#### PROBLEM TO SOLVE
Each line of the entries that mentions the string "computer" needs to be reported.

#### EXERCISE MATERIAL
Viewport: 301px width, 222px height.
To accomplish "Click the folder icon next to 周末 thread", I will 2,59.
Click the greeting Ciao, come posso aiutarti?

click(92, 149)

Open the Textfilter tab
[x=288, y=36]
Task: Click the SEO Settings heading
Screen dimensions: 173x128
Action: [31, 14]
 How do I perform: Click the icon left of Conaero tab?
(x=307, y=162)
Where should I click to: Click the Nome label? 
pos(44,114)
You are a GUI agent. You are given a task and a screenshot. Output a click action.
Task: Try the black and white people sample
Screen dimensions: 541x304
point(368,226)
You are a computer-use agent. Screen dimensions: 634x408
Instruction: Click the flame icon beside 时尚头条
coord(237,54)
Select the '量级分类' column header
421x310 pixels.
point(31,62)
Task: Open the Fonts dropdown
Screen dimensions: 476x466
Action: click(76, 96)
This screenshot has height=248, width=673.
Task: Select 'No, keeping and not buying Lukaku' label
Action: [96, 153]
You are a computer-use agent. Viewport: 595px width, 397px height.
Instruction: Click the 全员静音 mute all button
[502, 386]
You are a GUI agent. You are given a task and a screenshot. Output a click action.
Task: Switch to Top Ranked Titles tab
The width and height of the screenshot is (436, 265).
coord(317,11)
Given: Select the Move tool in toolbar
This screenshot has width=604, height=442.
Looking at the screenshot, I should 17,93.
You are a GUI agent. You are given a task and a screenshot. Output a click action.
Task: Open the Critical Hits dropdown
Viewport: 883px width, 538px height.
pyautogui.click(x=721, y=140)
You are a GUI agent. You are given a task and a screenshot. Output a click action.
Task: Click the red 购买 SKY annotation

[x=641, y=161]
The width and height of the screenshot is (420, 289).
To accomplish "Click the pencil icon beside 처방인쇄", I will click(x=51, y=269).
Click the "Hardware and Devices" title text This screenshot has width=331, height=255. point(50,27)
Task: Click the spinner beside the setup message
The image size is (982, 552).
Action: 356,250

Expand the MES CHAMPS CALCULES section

#### WRITTEN SOLUTION
You are a computer-use agent. Screen dimensions: 634x408
You are a computer-use agent. Viewport: 595px width, 397px height.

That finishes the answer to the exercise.